April 01, 2010

Archaeology magazine feature on Eleutherna

Dynasty of Priestesses is a nice Archaeology feature on a set of "Dark" age inhumations of females at the site of Eleutherna in Crete. There is plenty of audiovisual material on the site, so go ahead and visit it. An excerpt:
For a quarter century, Greek excavation director Nicholas Stampolidis and his dedicated team have been unearthing the untold stories of the people buried some 2,800 years ago in the necropolis of Orthi Petra at Eleutherna on Crete. Until now, the site has perhaps been best known for the tomb its excavators dubbed "A1K1," an assemblage of 141 cremated individuals, all but two of whom were aristocratic men who likely fell in battle in foreign lands. Excavated between 1992 and 1996, this elaborate rock-cut tomb was brimming with fantastic burial goods that date from the ninth to the seventh century B.C., including bronze vessels, gold and silver jewelry, and military regalia, as literally befits the burial of Homeric war heroes. Now, two unprecedented discoveries since 2007--three lavish jar burials that contained the remains of a dozen related female individuals and a monumental funerary building where a high priestess and her protégés, also all related, were laid to rest--are adding to our knowledge of Eleutherna's women, and forcing the scholarly community to reevaluate their importance and role in the so-called "Dark Ages" of Greece (see "Top 10 Discoveries of 2009").

There is also a nice long interview with anthropologist Anagnostis Agelarakis in which he makes an interesting conjecture about the different burial practice (inhumation vs. cremation) for women and men:
Let me explain my views as to why a cremation is, in essence, something that may be done out of necessity. The warriors may have died an honorable death in battle, miles and miles away from home. It would take days, possibly several weeks, even months for the rest of the comrades to come back from the war front. And what would happen to the dead during that time? So, they needed to be mourned and cremated there, in close proximity to the battlefield, as a comrade, a brother, a loved friend.

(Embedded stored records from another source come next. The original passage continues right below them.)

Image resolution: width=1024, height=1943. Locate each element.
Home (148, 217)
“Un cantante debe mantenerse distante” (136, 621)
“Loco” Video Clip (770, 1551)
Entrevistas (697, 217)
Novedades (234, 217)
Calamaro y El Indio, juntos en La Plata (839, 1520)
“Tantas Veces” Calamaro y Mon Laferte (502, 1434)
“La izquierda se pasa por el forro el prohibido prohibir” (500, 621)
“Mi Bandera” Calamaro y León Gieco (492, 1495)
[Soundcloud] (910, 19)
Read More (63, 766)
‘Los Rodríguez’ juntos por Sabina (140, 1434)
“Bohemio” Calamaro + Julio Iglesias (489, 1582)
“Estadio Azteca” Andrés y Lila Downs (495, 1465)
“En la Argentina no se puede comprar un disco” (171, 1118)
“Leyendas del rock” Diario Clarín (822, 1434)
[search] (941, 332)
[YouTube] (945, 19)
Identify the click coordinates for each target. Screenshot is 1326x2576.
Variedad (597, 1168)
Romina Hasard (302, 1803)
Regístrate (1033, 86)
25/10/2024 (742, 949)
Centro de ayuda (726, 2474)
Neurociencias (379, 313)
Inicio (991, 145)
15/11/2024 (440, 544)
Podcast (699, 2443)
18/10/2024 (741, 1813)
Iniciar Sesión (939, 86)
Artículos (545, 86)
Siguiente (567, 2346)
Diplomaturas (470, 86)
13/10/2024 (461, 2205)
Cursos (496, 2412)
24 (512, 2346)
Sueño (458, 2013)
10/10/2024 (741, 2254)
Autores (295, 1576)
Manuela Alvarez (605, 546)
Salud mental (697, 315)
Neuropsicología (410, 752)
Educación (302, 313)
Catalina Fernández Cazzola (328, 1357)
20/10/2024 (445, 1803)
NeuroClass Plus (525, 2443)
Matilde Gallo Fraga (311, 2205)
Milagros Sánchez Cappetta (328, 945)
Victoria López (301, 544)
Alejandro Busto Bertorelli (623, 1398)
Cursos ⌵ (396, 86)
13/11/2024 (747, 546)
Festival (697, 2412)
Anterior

Then their ashes had to be returned home safely. It's a lonely way to go for males, but also a very proper and functional way, I say. You return the dead home, you repatriate them. This is an important component, I believe, of the significance of this ancient Greek burial custom.

On the other hand, it is also not only possible but rather proper that a male warrior who passed on in his native land because of, let's say, a wound or old age would also be cremated, to pay respect and to honor his legacy and to help him join the others at the other side the same way they went. But females, they have a warmer, more familiar way. They have another kind of mighty and enduring network. They want to be together. Their physical bodies are buried together, so they're also together for sure in the afterlife. The funerary customs we observe at Orthi Petra and elsewhere aren't just a distinction of cultural norms arranged according to gender diversity. Their specific implementation also has roots in obligatory conditions directed or imposed by the circumstances of death.

3 comments:

marnie said...

for once, we are all speechless.

extraordinary. magnificent.

but somehow, not surprising.

Andrew Oh-Willeke said...

The really remarkable aspect of the find, in my view, is that the priestesses are related.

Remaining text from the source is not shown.